** WHAT TO DO **
An exact copy of the lines from the one containing "This screenshot has width=800, height=521." to the end of the records below is required, and nothing else.

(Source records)
'''

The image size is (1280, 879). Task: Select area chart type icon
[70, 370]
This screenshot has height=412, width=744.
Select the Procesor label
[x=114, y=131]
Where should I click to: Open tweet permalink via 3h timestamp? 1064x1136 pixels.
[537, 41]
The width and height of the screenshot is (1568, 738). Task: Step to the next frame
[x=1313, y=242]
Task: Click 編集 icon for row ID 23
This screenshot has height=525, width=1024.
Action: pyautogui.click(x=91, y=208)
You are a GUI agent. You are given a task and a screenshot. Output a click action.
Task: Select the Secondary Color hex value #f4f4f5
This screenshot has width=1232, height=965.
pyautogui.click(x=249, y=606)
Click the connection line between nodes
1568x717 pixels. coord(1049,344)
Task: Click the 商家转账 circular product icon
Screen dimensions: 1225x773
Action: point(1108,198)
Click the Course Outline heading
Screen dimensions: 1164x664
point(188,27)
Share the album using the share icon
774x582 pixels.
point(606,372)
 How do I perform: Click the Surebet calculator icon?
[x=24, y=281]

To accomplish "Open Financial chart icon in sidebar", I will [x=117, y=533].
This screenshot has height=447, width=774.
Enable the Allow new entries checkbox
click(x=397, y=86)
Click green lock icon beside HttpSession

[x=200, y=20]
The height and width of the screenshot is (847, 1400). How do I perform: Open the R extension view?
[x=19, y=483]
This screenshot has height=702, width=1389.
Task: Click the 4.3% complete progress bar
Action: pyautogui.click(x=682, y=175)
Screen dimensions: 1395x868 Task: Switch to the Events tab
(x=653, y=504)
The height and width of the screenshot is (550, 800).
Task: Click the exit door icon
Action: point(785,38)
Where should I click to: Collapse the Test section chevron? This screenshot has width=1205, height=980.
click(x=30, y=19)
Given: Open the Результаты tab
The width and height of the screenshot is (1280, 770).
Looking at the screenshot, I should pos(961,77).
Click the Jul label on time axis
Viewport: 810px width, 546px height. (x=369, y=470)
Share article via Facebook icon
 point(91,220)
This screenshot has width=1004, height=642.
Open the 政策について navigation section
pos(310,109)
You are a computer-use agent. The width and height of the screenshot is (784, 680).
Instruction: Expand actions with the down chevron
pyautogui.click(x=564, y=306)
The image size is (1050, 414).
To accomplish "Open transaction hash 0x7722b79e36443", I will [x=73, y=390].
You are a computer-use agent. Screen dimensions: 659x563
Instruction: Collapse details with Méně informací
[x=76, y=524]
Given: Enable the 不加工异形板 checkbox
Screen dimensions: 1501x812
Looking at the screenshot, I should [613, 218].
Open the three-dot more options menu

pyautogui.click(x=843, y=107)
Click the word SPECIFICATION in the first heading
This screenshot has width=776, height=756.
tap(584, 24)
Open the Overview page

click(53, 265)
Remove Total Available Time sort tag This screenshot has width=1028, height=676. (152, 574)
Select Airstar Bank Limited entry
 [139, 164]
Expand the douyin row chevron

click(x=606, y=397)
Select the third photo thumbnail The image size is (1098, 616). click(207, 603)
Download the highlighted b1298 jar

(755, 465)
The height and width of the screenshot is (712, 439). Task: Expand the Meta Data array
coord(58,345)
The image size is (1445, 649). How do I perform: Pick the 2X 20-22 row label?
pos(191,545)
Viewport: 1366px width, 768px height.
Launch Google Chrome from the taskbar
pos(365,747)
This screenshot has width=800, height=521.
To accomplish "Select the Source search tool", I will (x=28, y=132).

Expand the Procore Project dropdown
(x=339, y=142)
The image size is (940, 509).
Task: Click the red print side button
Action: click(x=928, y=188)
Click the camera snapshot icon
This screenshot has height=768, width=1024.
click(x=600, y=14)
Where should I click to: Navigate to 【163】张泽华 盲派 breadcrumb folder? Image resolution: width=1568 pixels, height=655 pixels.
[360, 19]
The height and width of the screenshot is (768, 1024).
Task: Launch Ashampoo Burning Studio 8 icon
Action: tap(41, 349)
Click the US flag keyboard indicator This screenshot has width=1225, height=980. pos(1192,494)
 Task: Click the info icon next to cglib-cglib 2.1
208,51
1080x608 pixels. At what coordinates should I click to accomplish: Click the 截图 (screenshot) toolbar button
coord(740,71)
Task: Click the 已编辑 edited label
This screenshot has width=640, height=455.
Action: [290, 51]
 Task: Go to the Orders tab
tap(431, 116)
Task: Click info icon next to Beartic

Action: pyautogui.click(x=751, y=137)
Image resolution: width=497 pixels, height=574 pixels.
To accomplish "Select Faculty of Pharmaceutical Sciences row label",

'''

** TASK RESULT **
This screenshot has width=800, height=521.
To accomplish "Select the Source search tool", I will (x=28, y=132).

Expand the Procore Project dropdown
(x=339, y=142)
The image size is (940, 509).
Task: Click the red print side button
Action: click(x=928, y=188)
Click the camera snapshot icon
This screenshot has height=768, width=1024.
click(x=600, y=14)
Where should I click to: Navigate to 【163】张泽华 盲派 breadcrumb folder? Image resolution: width=1568 pixels, height=655 pixels.
[360, 19]
The height and width of the screenshot is (768, 1024).
Task: Launch Ashampoo Burning Studio 8 icon
Action: tap(41, 349)
Click the US flag keyboard indicator This screenshot has width=1225, height=980. pos(1192,494)
 Task: Click the info icon next to cglib-cglib 2.1
208,51
1080x608 pixels. At what coordinates should I click to accomplish: Click the 截图 (screenshot) toolbar button
coord(740,71)
Task: Click the 已编辑 edited label
This screenshot has width=640, height=455.
Action: [290, 51]
 Task: Go to the Orders tab
tap(431, 116)
Task: Click info icon next to Beartic

Action: pyautogui.click(x=751, y=137)
Image resolution: width=497 pixels, height=574 pixels.
To accomplish "Select Faculty of Pharmaceutical Sciences row label",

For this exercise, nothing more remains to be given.